Kosten durch Betriebsunterbrechung sind nicht zu unterschätzen

Eine Cyberversicherung zu prüfen, lohnt laut Finanzchef24 nicht nur als erster Stresstest, sondern vor allem in Ernstfall. Sie übernimmt im anerkannten Schadenfall die Kosten für die IT-Wiederherstellung, die Kundenkommunikation, Benachrichtigung der Kunden, Interessenten und Zulieferer sowie die Betriebsunterbrechung. "Im Schnitt dauert eine Betriebsunterbrechung nach einem schweren Hackerangriff drei bis sechs Wochen. In dieser Zeit fällt einerseits das Geschäft aus, anderseits laufen weiterhin die Fixkosten etwa für die Gehälter", sagt Gottheil.

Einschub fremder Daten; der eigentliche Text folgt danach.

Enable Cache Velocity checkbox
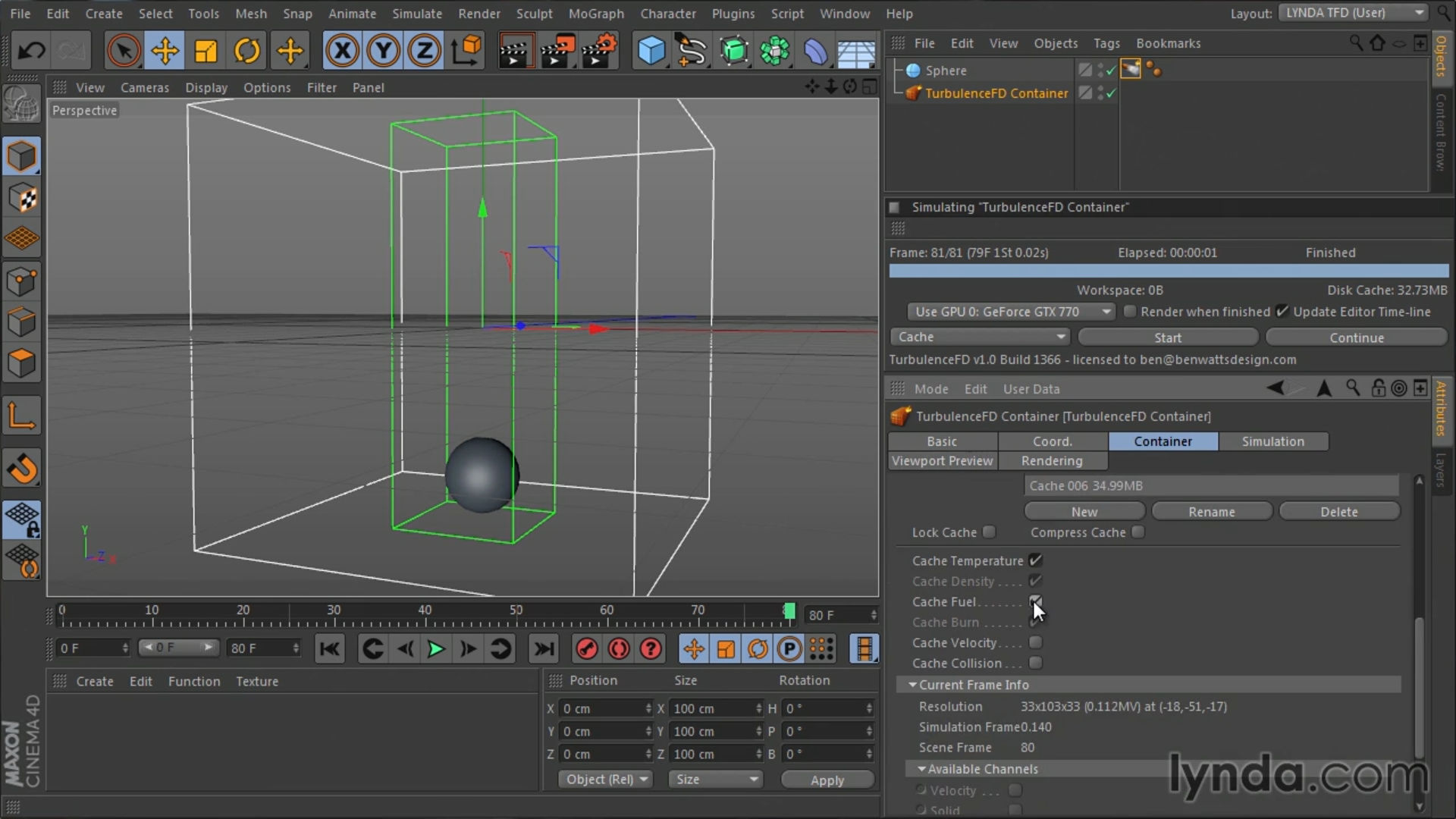 (x=1035, y=643)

Die Wiederherstellung der IT-Daten wird in der Regel mit 30 bis 50 Prozent des IT-Wertes angesetzt. Nicht zu unterschätzen sind die Benachrichtigungskosten: Laut DSGVO sind Unternehmen nach einem Cyberangriff verpflichtet, alle betroffenen Personen zu benachrichtigen. Die Kosten dafür liegen bei 20 bis 40 Euro je personenbezogenem Datensatz. Hinzu kommen Kosten für die weitere Kommunikation wie Öffentlichkeitsarbeit, um mögliche Reputationsschäden zu minimieren. Immer weniger Versicherer sind indes bereit, für Lösegeldforderungen aufzukommen.

Grundsätzlich rät Finanzchef24 zur eigenen Cyberversicherung, in der sich Risiken modular versichern lassen. Deutlich günstiger und ebenfalls eine einfache Option können Schutzbriefe darstellen, die im Ernstfall vor allem beratend unterstützen. Weniger ratsam seien an die Betriebshaftplicht gekoppelte Zusatzverträge.